It is funny for such a simple thing, people don't know too much about.

These are called plug fuses and come in different series:

S Series

T Series

W Series

P Series, and

TC Series

The S series has a rejection base or adapter in the panel and will only accept these fuses. This is used to prevent the wrong size fuse from being installed. Generally referred to as tamper-proof.

Also all of the fuses come on the L version which also has a rejection base, so you will see type SL, TL, etc.

The T series is a standard fuse with a dual element that is typically used for general use and small motor applications.

The S and T series range from a fraction of an amp to 30 amps.

The W series are fast acting fuses.

The P series is used for non-time delay (instant trip) for non-inductive loads.

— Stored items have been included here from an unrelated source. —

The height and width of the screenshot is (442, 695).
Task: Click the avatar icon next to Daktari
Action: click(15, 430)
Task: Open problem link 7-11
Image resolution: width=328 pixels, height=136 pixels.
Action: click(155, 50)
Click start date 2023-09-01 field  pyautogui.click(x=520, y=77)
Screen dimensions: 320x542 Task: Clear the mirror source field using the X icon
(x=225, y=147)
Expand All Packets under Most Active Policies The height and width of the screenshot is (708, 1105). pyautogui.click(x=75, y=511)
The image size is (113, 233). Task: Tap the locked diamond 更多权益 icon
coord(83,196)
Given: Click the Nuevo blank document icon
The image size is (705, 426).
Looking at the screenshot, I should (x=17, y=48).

Although it is typically single element, it is also made in a dual element version.

The TC series, also has a D rating for CSA approval and is intended for heavy duty (industrial) uses. The trip curve is much higher (more time delay) and are designed specifically for motors. The TC series has an additional spring as part of its tripping circuit.

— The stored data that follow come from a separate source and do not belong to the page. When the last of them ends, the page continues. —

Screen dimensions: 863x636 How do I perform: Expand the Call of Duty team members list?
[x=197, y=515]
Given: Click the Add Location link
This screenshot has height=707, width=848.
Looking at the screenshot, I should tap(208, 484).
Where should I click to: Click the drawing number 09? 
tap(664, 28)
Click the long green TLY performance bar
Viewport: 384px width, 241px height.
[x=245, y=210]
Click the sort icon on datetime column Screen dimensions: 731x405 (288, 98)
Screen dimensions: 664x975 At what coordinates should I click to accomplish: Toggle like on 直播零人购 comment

The P and TC series generally come in 15 to 30 amps sizes.

The designations P and D are for Canadian use, as they meet specific CSA requirements, which are essentially lower melting points. P is used for non-motor loads and the D for heating and cycling loads.

So to answer your question, The green TC fuse is specific fuse for higher current level; the red is a standard T series fuse with a single element which has been marketed as a time-delay fuse.

TLDR; the fuses are different and while they fit in the same spot, they are not intended to be interchangeable.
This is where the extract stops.